December 2015


Black Inc. Books to publish Ubuntu: one woman's motorcycle odyssey across Africa

That special, generally perceived unobtainable, moment arrived recently. I opened my email and there it was: an email from a publisher with reputation. Black Inc Books, Australia’s small publisher of the year 2015. The first line read: ‘Straight up, I am hooked’. They liked my travel memoir Ubuntu: one woman's motorcycle odyssey across Africa.

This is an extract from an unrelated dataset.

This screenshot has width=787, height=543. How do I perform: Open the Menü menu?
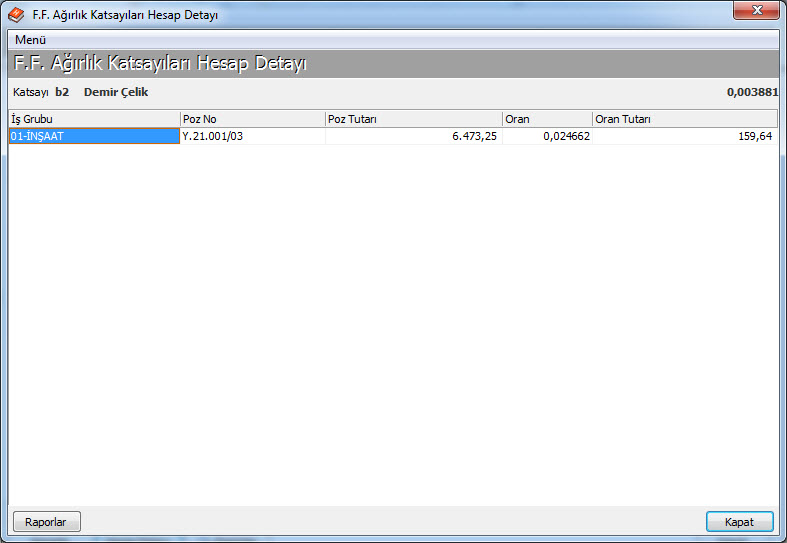coord(31,40)
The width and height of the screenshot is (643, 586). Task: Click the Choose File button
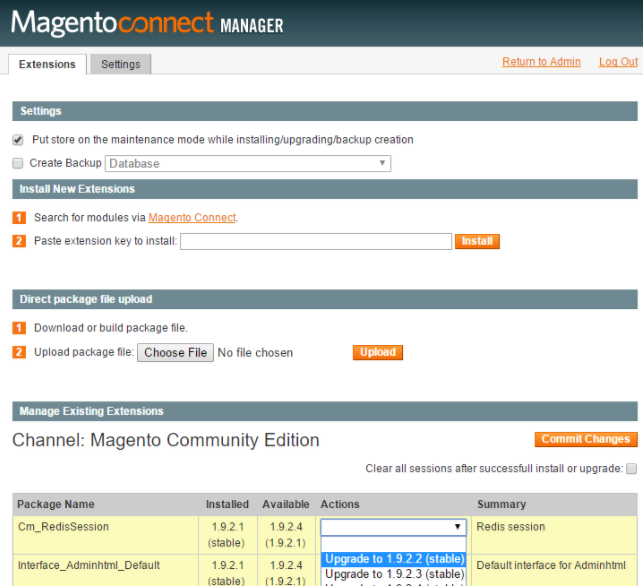point(175,352)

I was stunned. And a little afraid as my mind tried rushing back to the way things were.There was a sort of comfort in the perpetual struggle to write, re-write and always live in the hope I would land a publisher.

I first pitched my manuscript to publishers back in 1996. It was very much a first draft back then and hardly ready to unleash onto the world. It also needed the passage of time. Then there was my fear of stigma. The driving force to write this book was to share its message, share that amazing experience before I was to die. That came about when I was diagnosed with HIV in September 1995. When I failed to get a publisher, I packed my motorcycle and headed home for one last adventure. But I didn't die and then fear caused me to shelve the manuscript until 2013 when I said enough was enough. I would no longer live under the dark cloud of HIV/AIDS stigma. While my book is not about HIV, it is part of me and given the opportunity to speak widely and publicly, how could I not also talk about HIV. How could I not use such an opportunity to fight stigma and raise awareness about HIV. Doing so would not be living in the spirit of ubuntu.

But reaching the point of published author did not happen by magic alone. While part of me lived in fear there was also a huge part of me that held on to the dream over the past 20 years. My story never left me until two years ago when I opened the file, dusted off the proverbial cobwebs, rolled up my sleeves and sat down to hours of writing and re-writing all the time getting better at this craft. I joined writing groups, attended writing workshops, linked with other writers and read many memoirs (Wild by best-selling author Cheryl Strayed resonated strongly for me).

When I wrote the first draft of Ubuntu back in 1996. It was a regurgitation of everything that happened and how I felt on that motorcycle ride through Africa. It was a blow-by-blow account of ‘what, when, where, how and why’ with a bit of colour thrown in. The final draft wrapped this into an engaging personal story of high adventure that is also emotionally revealing and raises questions about our evolution and our very survival.

I engaged a professional editor to do the manuscript assessment and copy-edit. Nadine Davidoff is a former senior editor at Random House.

It took a little over two weeks for Black Inc. to respond to my query back in August 2015. I emailed the first 50 pages (prologue, chapter 1, 2 and 7), to six publishers with a recommendation from Nadine. This direct contact allowed me to leap to the top of the slush pile.

With the offer to publish, I was about to enter a completly unknown world. I quickly searched online for what I should do. I joined the Australian Society of Authors. I read their contracts handbook, which details the the industry standard followed by Australian publishers.

After Ubuntu, I quickly moved on to the sequel, which I aim to finish in 2017. It details my motorcycle ride back to Australia along the Silk Road through Central Asia and China following my HIV diagnosis in London in 1995. This was at a time when death from AIDS was inevitable. I explore issues of stigma, denial and why I did this ride knowing I would soon die.

Ubuntu: one woman's motorcycle odyssey across Africa was launched in Melbourne on 17 April 2016.